- Vishnu K
- May 22, 2024
Enhancing ISO26262 Functional Safety Validation: Challenges and Best Practices
Introduction to functional safety
Functional safety is a vital discipline in engineering, focusing on ensuring system safety in areas impacting human safety or the environment. It aims to prevent or minimize the consequences of system failures, faults, or errors leading to hazardous situations.
The complexity of modern systems in critical industries such as aerospace, automotive, and medical devices necessitate rigorous functional safety verification. This verification process ensures correct implementation of safety measures and addresses potential hazards before deployment. It involves comprehensive testing, analysis, and simulation to validate system behavior under normal and abnormal conditions.
Examples highlight the significance of functional safety across industries. For instance, in automotive applications, airbag systems must reliably deploy to protect occupants during accidents. Similarly, medical devices like pacemakers require continuous and reliable operation to avoid life-threatening consequences for patients.
In automotive engineering, functional safety is paramount due to the interconnected nature of vehicle systems. Electronic control units (ECUs) manage critical functions like braking and steering, necessitating seamless system interaction for safety and performance. Compliance with stringent safety standards, such as ISO 26262, is not only a regulatory requirement but also crucial for protecting lives on the road.
The ISO26262 standard provides a guideline to assess severity of all situations and provides a safety rating system called Automotive Safety Integrity Level (ASIL).
Focusing on the ASIL-B standard, the system should be capable of identifying 90% of single point faults occurring in the design using all the SMs (safety mechanism) defined for that design.
Fault injection
Fault injection is a technique used in functional safety verification to assess how a system responds to various faults or errors intentionally introduced into its operation.
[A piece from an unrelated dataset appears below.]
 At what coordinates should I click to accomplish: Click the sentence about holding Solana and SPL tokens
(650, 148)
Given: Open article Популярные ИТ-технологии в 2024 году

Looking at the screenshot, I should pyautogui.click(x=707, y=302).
By simulating faults, engineers can evaluate the system’s robustness and its ability to detect, diagnose, and recover from potential failures.
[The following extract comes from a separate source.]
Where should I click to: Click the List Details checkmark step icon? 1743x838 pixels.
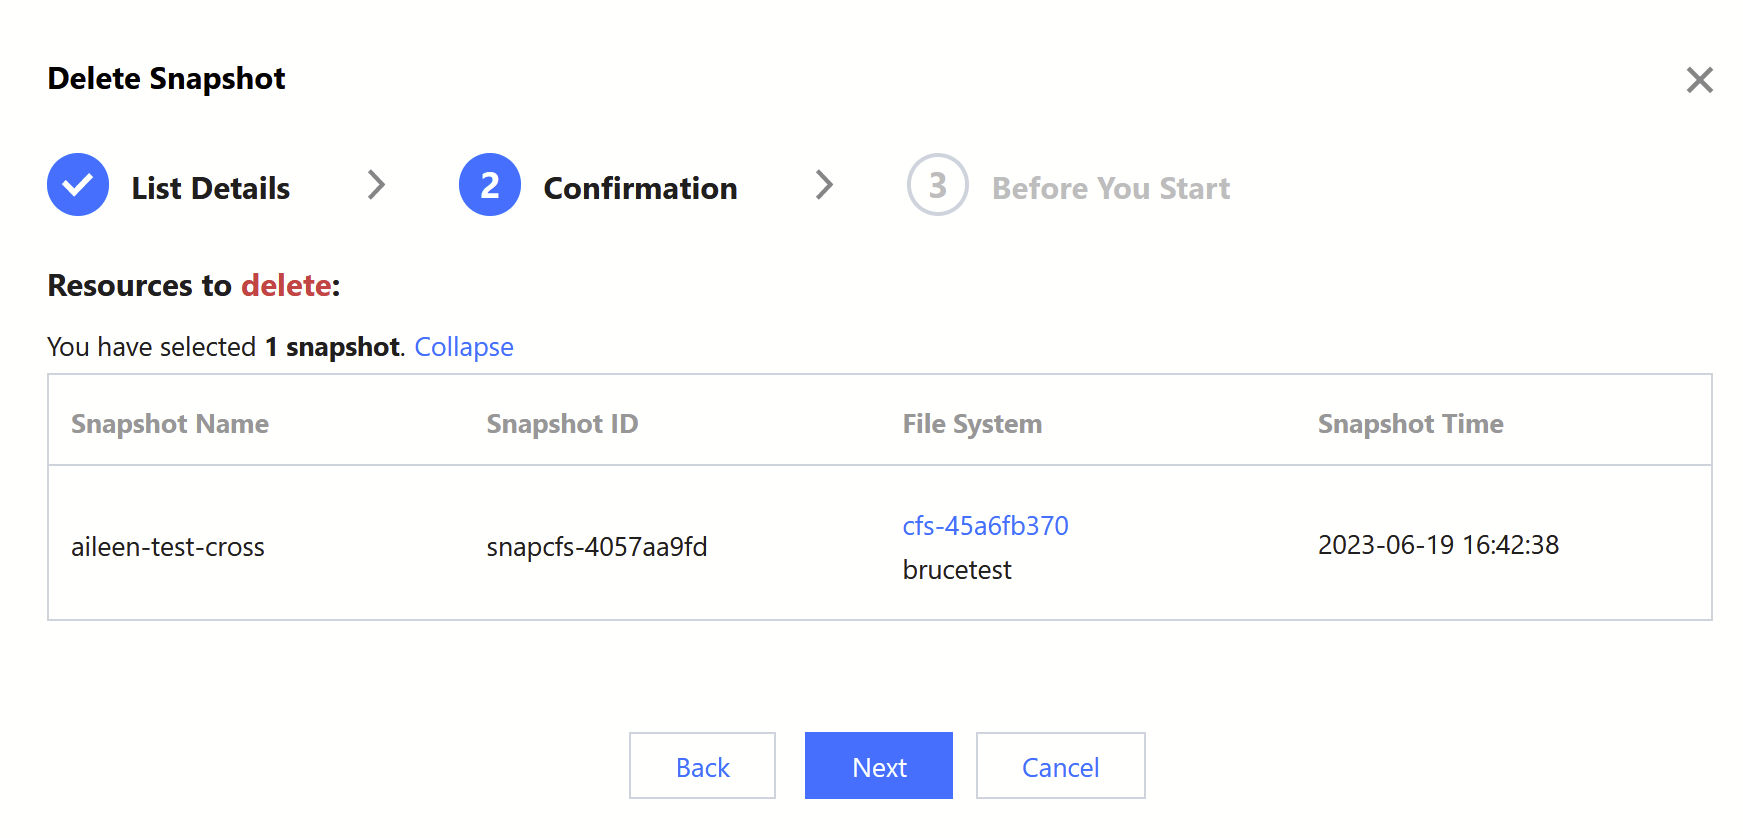pos(78,185)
ISO26262 function safety standard verification requires extensive fault injection campaigns and complex manual analysis.
Faults can be broadly classified into Permanent and Transient. A permanent fault is a type of fault that persists until it is actively corrected or repaired. It occurs due to inherent functional errors in the design, component degradation, manufacturing defect, physical damage, electromagnetic interference, etc. A transient fault is a temporary deviation from normal system behavior that occurs due to external factors or temporary conditions. Unlike permanent faults that persist until corrected, transient faults typically resolve on their own once the influencing factor diminishes. It occurred due to voltage spikes, electrostatic discharge, environment factors, radiation or cosmic rays, interference from nearby equipments, etc.
Permanent fault can be simulated by forcing 0 or 1 on the node, classified as stuck at 0 and stuck at 1 fault. Gate level netlist is used for fault injection of permanent fault model. In transient fault, the signal is inverted, and the modified value remains for a small time. This is classified into two types-
Single event upset (SEU): Faulty value remains until new value assigned
Single event transient (SET): Hold the value for a specific period of time
FCM flow
The Fault Campaign Manager (FCM) oversees the entirety of the fault injection campaign, managing every step from planning to execution. It relies on critical engines such as the Xcelium Fault Simulator (XFS) and the Jasper Functional Safety Verification App (FSV) to create a robust and thorough functional safety solution. These tools work together seamlessly within the FCM framework, allowing for comprehensive fault injection testing, data analysis, and reporting.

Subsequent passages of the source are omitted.